Crying in H Mart by Michelle Zauner
Reviewed by GGGinny
What I drank: This should surprise nobody, because I’ve been on a real kick recently, but setlzers again. I’m sorry, the blackberry hibiscus is super floral and way more enjoyable than I would have thought.
Goodreads Overview:
NEW YORK TIMES BEST SELLER • A Best Book of 2021:Entertainment Weekly, Good Morning America, Wall Street Journal, and more
From the indie rockstar of Japanese Breakfast fame, and author of the viral 2018 New Yorker essay that shares the title of this book, an unflinching, powerful memoir about growing up Korean American, losing her mother, and forging her own identity.In this exquisite story of family, food, grief, and endurance, Michelle Zauner proves herself far more than a dazzling singer, songwriter, and guitarist. With humor and heart, she tells of growing up one of the few Asian American kids at her school in Eugene, Oregon; of struggling with her mother’s particular, high expectations of her; of a painful adolescence; of treasured months spent in her grandmother’s tiny apartment in Seoul, where she and her mother would bond, late at night, over heaping plates of food.
As she grew up, moving to the East Coast for college, finding work in the restaurant industry, and performing gigs with her fledgling band–and meeting the man who would become her husband–her Koreanness began to feel ever more distant, even as she found the life she wanted to live. It was her mother’s diagnosis of terminal cancer, when Michelle was twenty-five, that forced a reckoning with her identity and brought her to reclaim the gifts of taste, language, and history her mother had given her.
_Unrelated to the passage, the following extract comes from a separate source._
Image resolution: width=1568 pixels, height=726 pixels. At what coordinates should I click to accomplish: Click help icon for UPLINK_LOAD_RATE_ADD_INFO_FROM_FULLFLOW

Vivacious and plainspoken, lyrical and honest, Zauner’s voice is as radiantly alive on the page as it is onstage. Rich with intimate anecdotes that will resonate widely, and complete with family photos, Crying in H Mart is a book to cherish, share, and reread.
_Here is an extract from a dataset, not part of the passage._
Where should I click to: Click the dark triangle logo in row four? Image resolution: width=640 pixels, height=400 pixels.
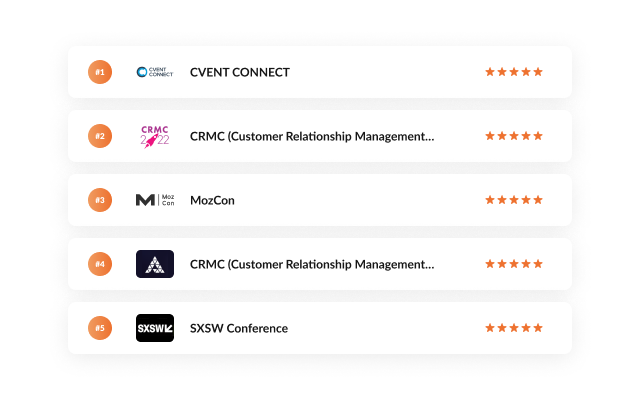click(155, 264)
Drunk Overview: Michelle had been through rough years with her mother before a cancer diagnosis. Michelle set aside her artistic pursuits to care for her ailing mother. And this is an autobiography, so not fiction. But this book is love story to her mother, Korean culture, and food.
Drunk Thoughts: The way this book talked about food meant I was constantly hungry. Also, I’m sure I knew this when I added the book to my TBR, but the author is also the person behind Japanese Breakfast (the band) which meant she named her album in this book and I was like “that sounds familiar”
- I feel like I;ve fallen into this pattern of books that have interesting takes on grief. This book goes into family history, the care of dealing with an ill parent, and the grieving process afterwards. It’s heavy, but also lovely.
- Seriously, the food descriptions in this book were amazing.
- But I also highly relate to using food as a way to portray that people matter. I’ve always loved feeding people, so when Michelle talks about certain flavors bringing back intense memories I related so hard.
- Although if I say that, I have to mention that a lot of this book hit really hard.
- The discussions about being a mixed child in a relatively small place, the way cancer can ravange an entire family, how grief can break a familly. It’s so hard.
- This book also talks a lot about the hard decisions that come up. Should you get married so your sick family can be at the wedding, do you invite the person who comforts your ill family member even if they exclude your actual family? When all is said and done, how do you honor their memories?
- It might just be me, but I feel like a lot of media expectss us to just “get over it.” and that may be me, but in so many movies or tv shows, grief is short due to the plot of the next episode or act. (I’m thinking of the marvel movies where certain character deaths are barely referenced while others get massive funerals)…
- I feel like writing this book was a part of the grieving project as much as the Japanese Breakfast album was.
- It was a way of sharing her mother with the world, helping her memory live on. And I think that’s beautiful.
- Again, the subject matter is dark so I don’t think this is a book I could recommend to too many people, but I think for those grieving a loved one, this could be a comforting book.
- That being said, there were a few things I think could have been adjusted. The boyfriend/husband was barely included outside of the wedding and I would have loved if a bit more of the relationship had been included (I recognize that these are real people and they have the right to their own privacy, which I respect. From a story standpoint, I think it came a little out of the blue, and I personally would have appreciated knowing Michelle had a better safety network that I gleaned from the book).
- This may sound bad, considering the book is amout Michelle, but I would have liked a little more about her mother’s life too. I worry that her mother was lonely, especially given some information about Michelle’s father.
What I’d Pair it With: Ben and Jerry’s and a bottle of wine with no glass. Again, this book was heavy, and I think having a coping mechanism of your choice with this book would be a good idea.